(Stored records)

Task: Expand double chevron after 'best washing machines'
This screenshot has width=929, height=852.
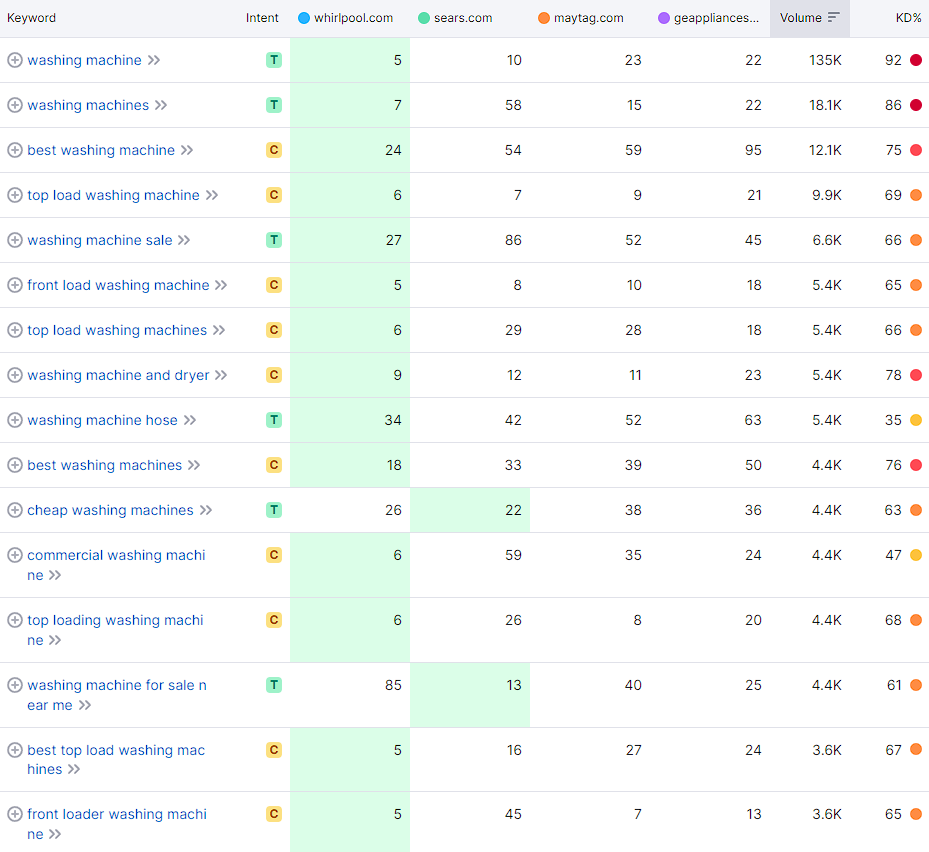Action: pyautogui.click(x=194, y=465)
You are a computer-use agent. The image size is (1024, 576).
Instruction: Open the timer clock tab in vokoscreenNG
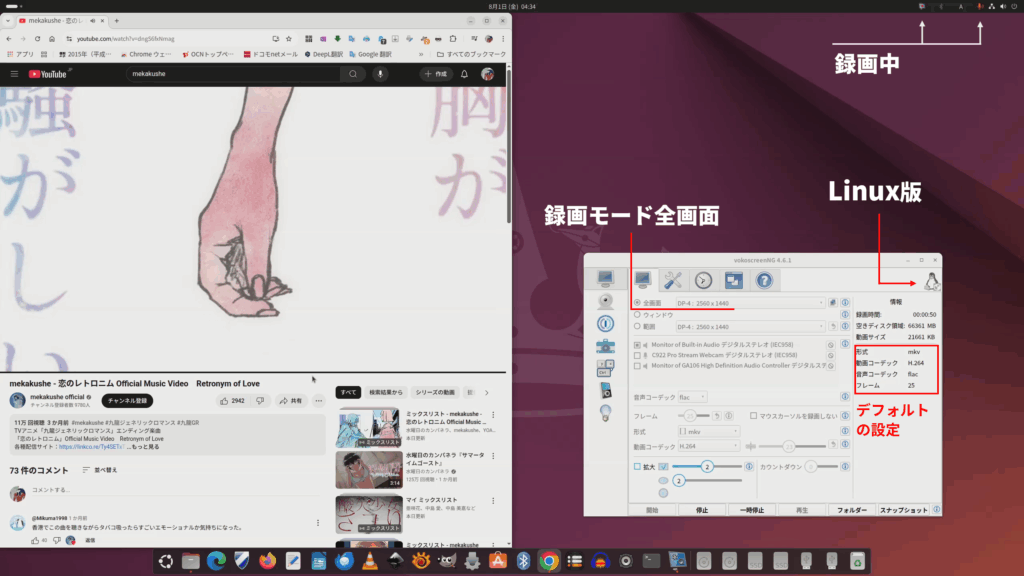pos(703,281)
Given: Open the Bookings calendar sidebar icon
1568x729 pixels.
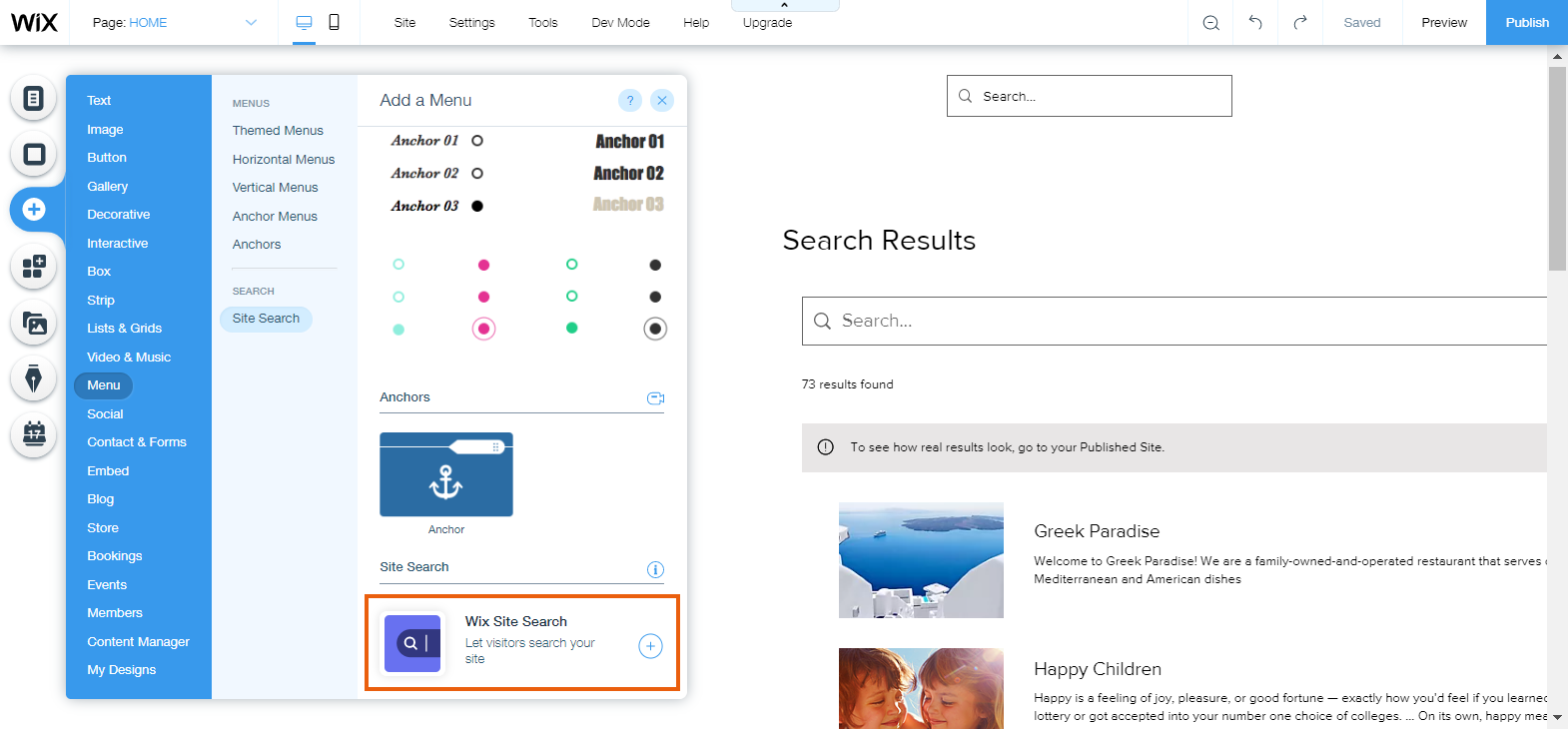Looking at the screenshot, I should pos(34,434).
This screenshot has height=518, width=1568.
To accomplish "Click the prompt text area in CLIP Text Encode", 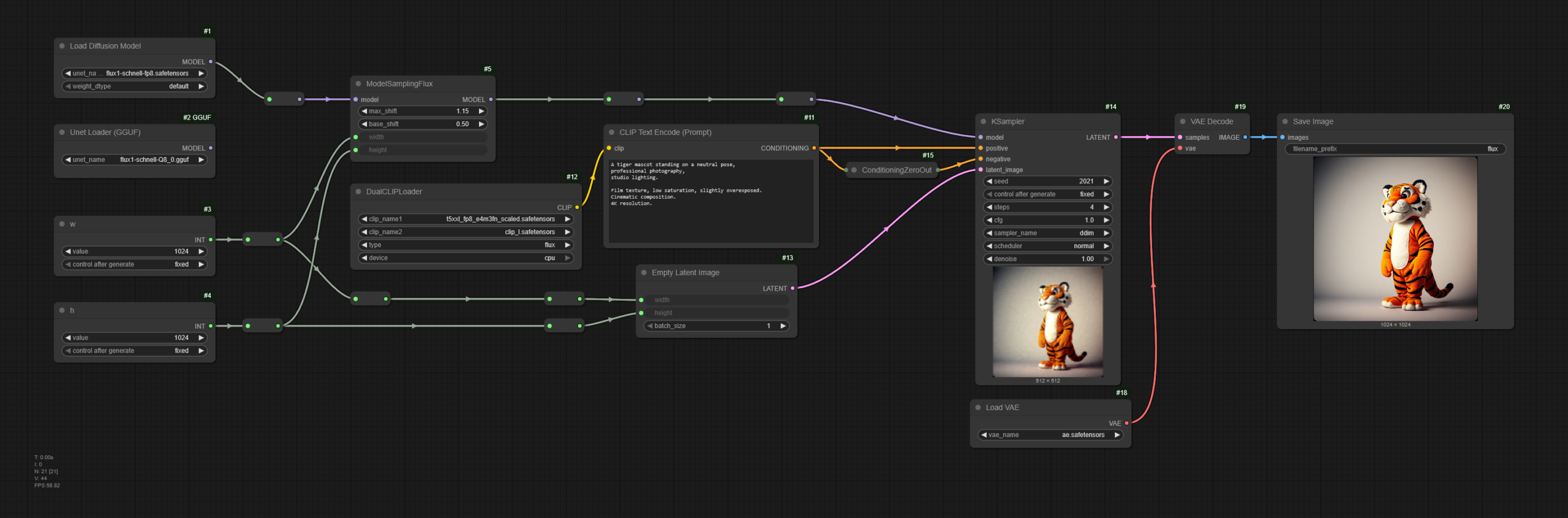I will point(710,202).
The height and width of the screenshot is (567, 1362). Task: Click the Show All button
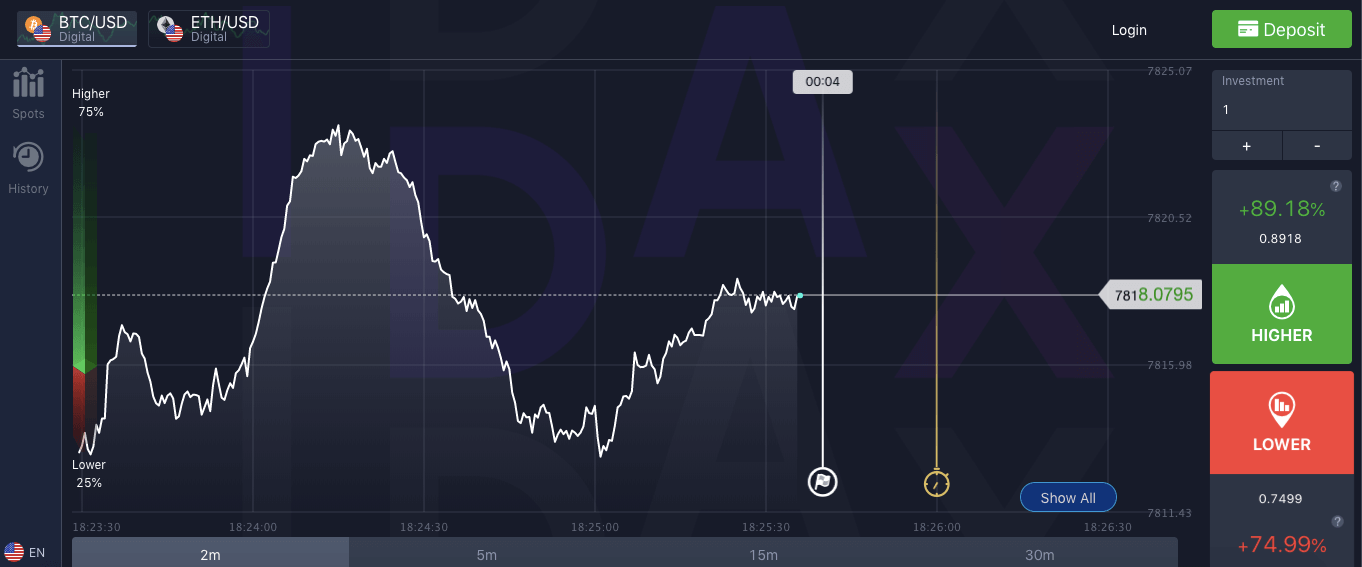pyautogui.click(x=1068, y=498)
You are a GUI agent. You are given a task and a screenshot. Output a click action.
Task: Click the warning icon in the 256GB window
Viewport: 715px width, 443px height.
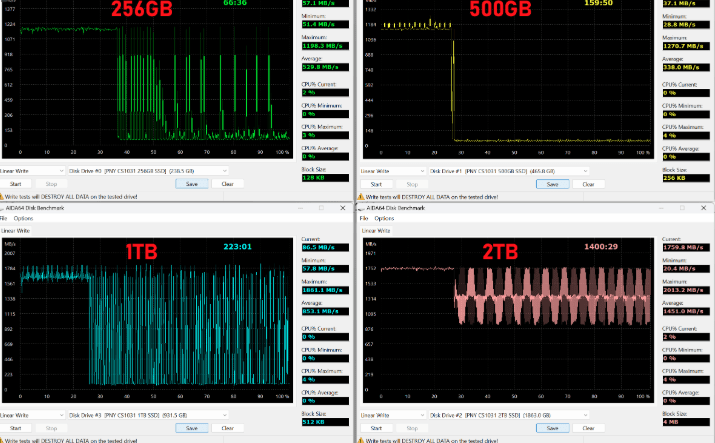point(5,197)

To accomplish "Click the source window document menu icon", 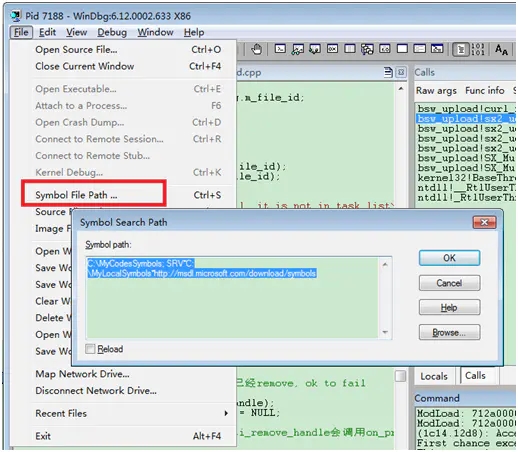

YOUR INSTRUCTIONS: Pictures are to be left out; the answer must otherwise be exactly the lines from the one with "Viewport: 715px width, 443px height." through the final line of the entries above, both included.

EXERCISE OUTPUT:
Viewport: 715px width, 443px height.
point(5,197)

To accomplish "Click the source window document menu icon", 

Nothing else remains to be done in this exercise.